Hi guys. Thanks for the posts. I too am excited about harnessing the amazing computational power that you are donating to improve our understanding of the basis of amyloid fibril formation.

Here's a bit more background. Rather than one giant post I'm going to reply to the thread multiple times as I find useful links and other information.

Amyloid disease: a number of diseases (Alzheimer's, Parkinson's, Type II diabetes, the transmissible spongiform encephalies "Mad Cow",...) are associated with the deposition of protein aggregates in the diseased tissues. It's been very difficult to determine the molecular structure of these aggregates because they are fibrous and insoluble, resisting crystallization. For this reason they are attractive targets for computational modeling.

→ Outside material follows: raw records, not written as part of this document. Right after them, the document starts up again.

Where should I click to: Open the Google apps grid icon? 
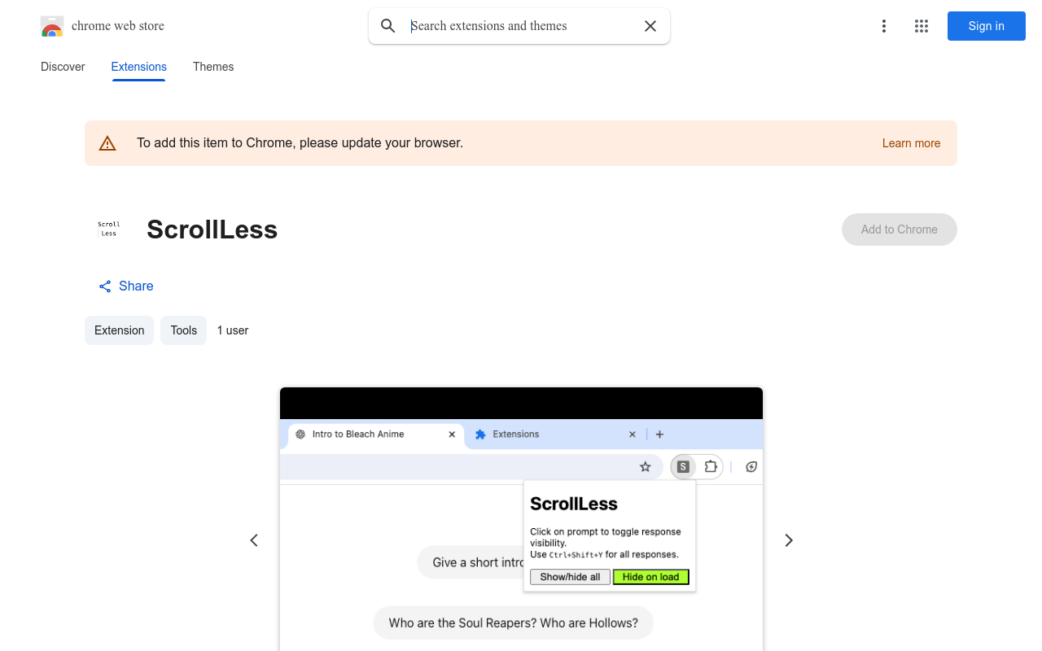click(x=921, y=26)
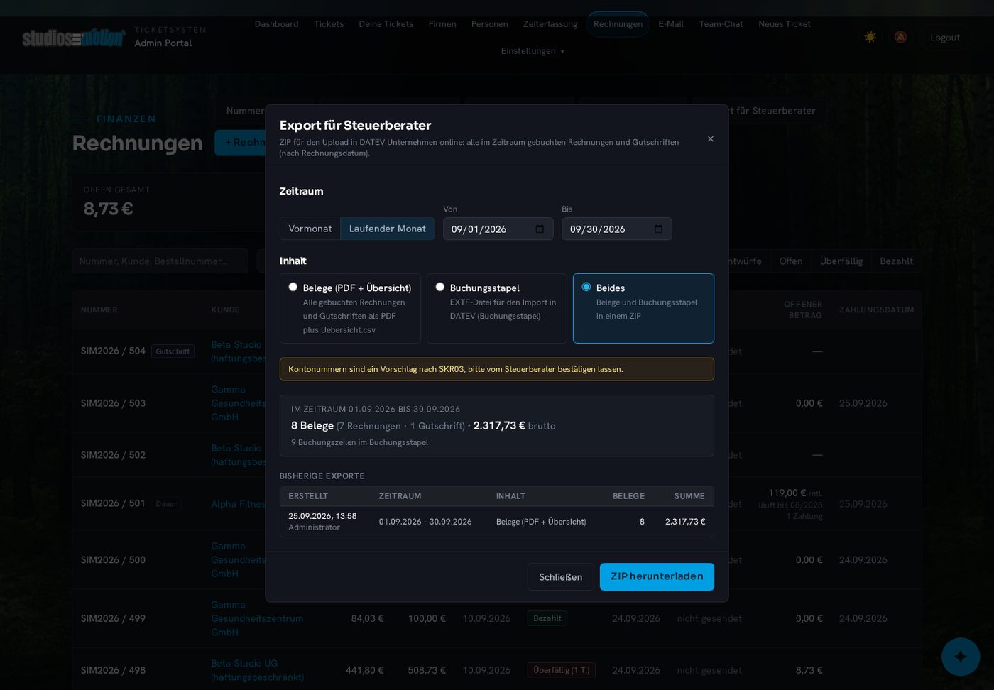Screen dimensions: 994x690
Task: Go to the Team-Chat menu item
Action: pos(721,24)
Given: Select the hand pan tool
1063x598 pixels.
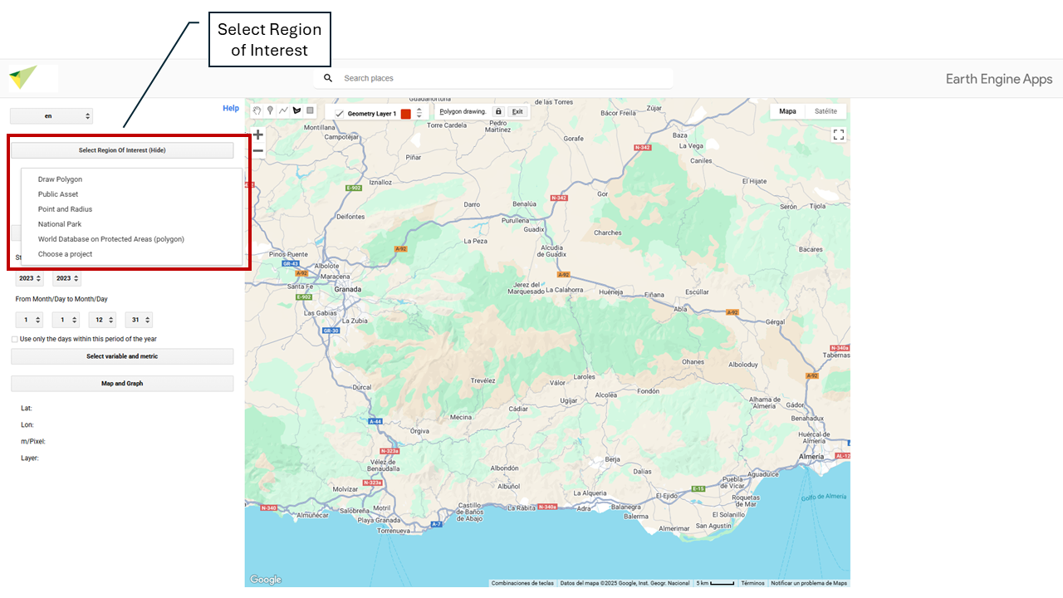Looking at the screenshot, I should (x=257, y=110).
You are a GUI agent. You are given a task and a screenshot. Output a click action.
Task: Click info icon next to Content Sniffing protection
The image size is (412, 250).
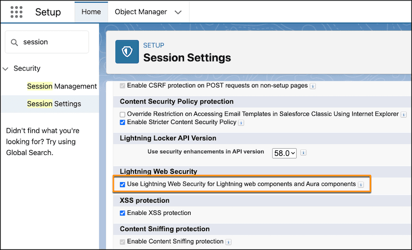228,242
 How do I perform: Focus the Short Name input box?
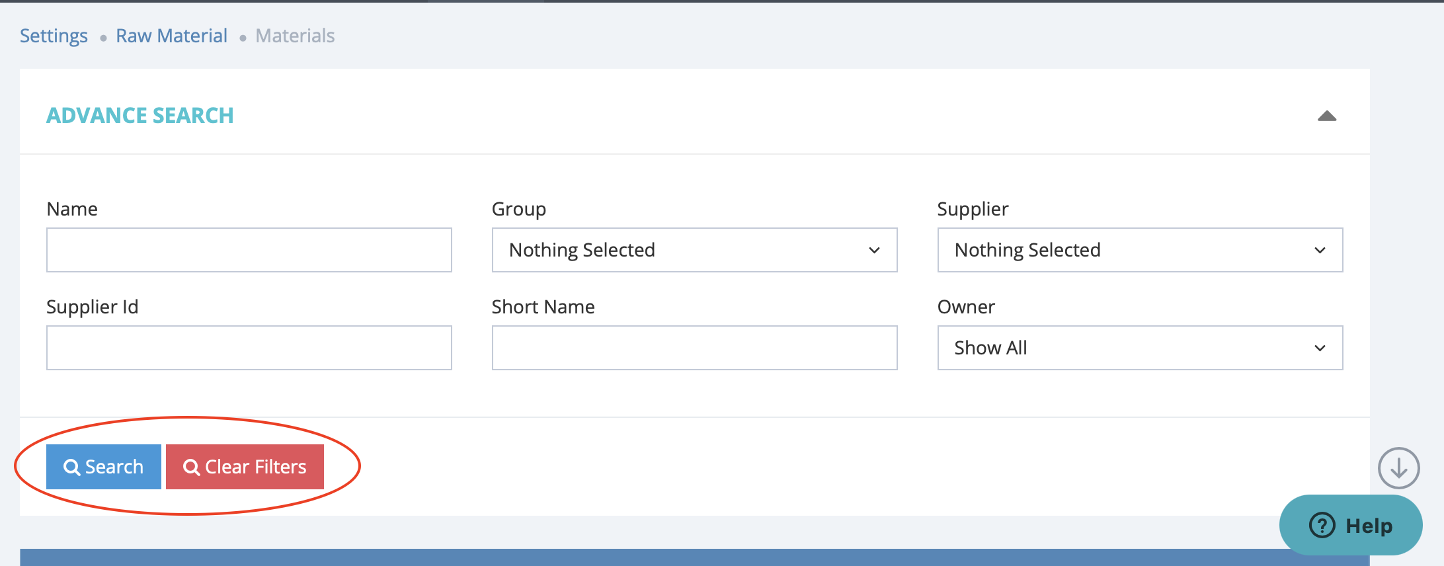[694, 348]
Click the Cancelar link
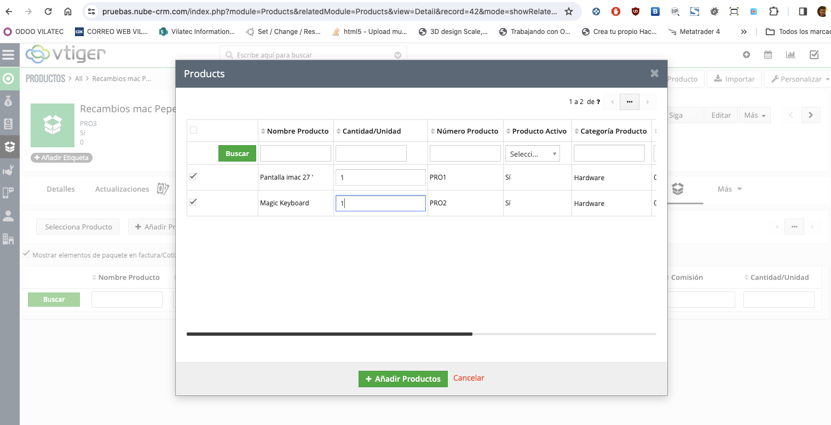Viewport: 831px width, 425px height. pyautogui.click(x=469, y=378)
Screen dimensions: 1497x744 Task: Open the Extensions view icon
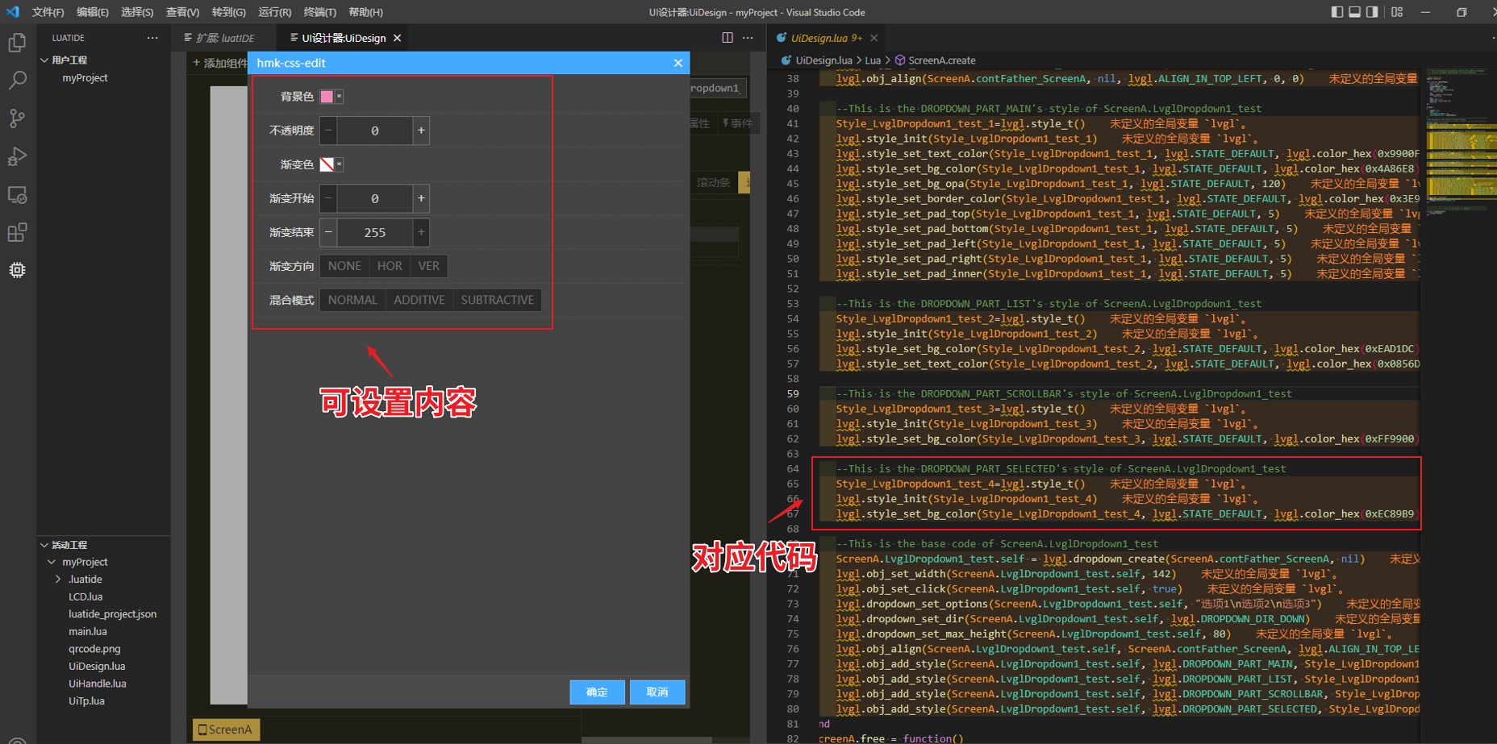coord(17,233)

We are working on building high-resolution predictions for medically relevant amyloids, starting with the Alzheimer's-beta fragment (1-40). We are collaborating with a group at the NIH who use solid-state NMR to probe the structure of Abeta1-40 aggregates. Our goal is to determine by simulation the set of low-energy conformations that are compatible with the current collection of experimental distance constraints that they have given us. By analyzing this set of solutions we will propose new experiments which should be maximally informative in determining the structure. We will then use the results of these new experiments to build models and iterate this procedure to generate high-resolution models.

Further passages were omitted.